= John Shuttleworth (industrialist) =

British businessman (1786–1864)

John Shuttleworth (1786 – 26 April 1864) was an English political activist and campaigner for parliamentary reform in nineteenth century Manchester.

==Life==
Shuttleworth was born in Manchester. He became a cotton dealer there, and was for a time a business partner of John Edward Taylor.

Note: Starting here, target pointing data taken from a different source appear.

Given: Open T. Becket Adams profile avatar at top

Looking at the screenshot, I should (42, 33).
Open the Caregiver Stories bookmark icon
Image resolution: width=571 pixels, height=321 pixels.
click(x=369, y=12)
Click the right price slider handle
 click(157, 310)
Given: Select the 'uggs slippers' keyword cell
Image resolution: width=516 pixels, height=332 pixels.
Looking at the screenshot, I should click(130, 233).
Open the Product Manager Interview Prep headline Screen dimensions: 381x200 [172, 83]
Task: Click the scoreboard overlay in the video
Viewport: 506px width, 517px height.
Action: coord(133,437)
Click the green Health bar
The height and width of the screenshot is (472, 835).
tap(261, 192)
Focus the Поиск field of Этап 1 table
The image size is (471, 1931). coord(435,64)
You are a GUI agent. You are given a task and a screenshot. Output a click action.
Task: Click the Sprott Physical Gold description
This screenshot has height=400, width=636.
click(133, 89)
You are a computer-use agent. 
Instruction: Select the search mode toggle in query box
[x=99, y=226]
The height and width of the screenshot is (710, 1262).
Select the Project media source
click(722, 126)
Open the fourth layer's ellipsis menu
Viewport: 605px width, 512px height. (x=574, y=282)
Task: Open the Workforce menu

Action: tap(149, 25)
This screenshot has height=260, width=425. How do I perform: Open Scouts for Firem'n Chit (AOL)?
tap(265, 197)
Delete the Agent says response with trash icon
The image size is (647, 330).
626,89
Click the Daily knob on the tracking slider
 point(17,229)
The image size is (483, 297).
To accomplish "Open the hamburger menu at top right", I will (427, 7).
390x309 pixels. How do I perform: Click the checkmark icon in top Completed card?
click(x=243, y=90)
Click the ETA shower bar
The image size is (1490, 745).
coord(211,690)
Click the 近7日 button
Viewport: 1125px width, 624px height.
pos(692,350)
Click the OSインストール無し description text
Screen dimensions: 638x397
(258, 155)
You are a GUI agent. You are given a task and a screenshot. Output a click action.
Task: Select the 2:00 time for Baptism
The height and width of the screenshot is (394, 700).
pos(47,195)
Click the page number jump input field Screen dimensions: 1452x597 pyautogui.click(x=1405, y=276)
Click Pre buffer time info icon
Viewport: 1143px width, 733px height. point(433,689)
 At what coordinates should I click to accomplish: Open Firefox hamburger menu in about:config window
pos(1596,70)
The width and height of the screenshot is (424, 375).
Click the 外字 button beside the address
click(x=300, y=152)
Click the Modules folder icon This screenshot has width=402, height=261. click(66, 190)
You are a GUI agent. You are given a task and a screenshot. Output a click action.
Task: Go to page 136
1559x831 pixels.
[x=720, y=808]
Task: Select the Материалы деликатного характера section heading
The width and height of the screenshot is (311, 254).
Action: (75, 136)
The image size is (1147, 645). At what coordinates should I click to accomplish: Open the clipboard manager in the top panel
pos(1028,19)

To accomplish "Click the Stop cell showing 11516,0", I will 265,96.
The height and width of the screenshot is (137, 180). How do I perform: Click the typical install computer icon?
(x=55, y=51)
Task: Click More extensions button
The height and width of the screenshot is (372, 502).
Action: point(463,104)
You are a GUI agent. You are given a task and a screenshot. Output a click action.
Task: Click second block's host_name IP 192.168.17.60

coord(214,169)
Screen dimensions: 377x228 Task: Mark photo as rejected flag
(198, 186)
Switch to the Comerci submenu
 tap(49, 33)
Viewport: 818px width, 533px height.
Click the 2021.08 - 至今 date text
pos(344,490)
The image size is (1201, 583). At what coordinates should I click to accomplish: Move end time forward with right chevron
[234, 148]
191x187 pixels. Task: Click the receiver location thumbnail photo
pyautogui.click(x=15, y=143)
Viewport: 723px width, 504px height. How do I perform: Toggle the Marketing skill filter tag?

In 1814 Shuttleworth was a supporter of the Lancasterian school in Manchester; and in 1815 he spoke against the Corn Laws in the year of their introduction at a Manchester meeting. In the following years he was part of the "small determined band" or Little Circle that discussed economics, with Taylor, Archibald Prentice, Absalom Watkin and others. The Manchester Guardian was founded in 1821, and in 1823 Taylor gave up his partnership with Shuttleworth, dealing in cotton, twist and weft, to become its full-time editor. In 1824 the Circle took control of the Manchester Gazette, with Prentice becoming its editor. In 1828 Prentice and the Circle's vehicle shifted to the Manchester Times.

In 1821 Shuttleworth provided support to Rowland Detrosier, finding him work in the factory of the cotton spinner Benjamin Naylor.

He was elected to membership of the Manchester Literary and Philosophical Society on 30 October 1835

Shuttleworth was a Unitarian, a member of the Cross Street Chapel congregation of William Gaskell.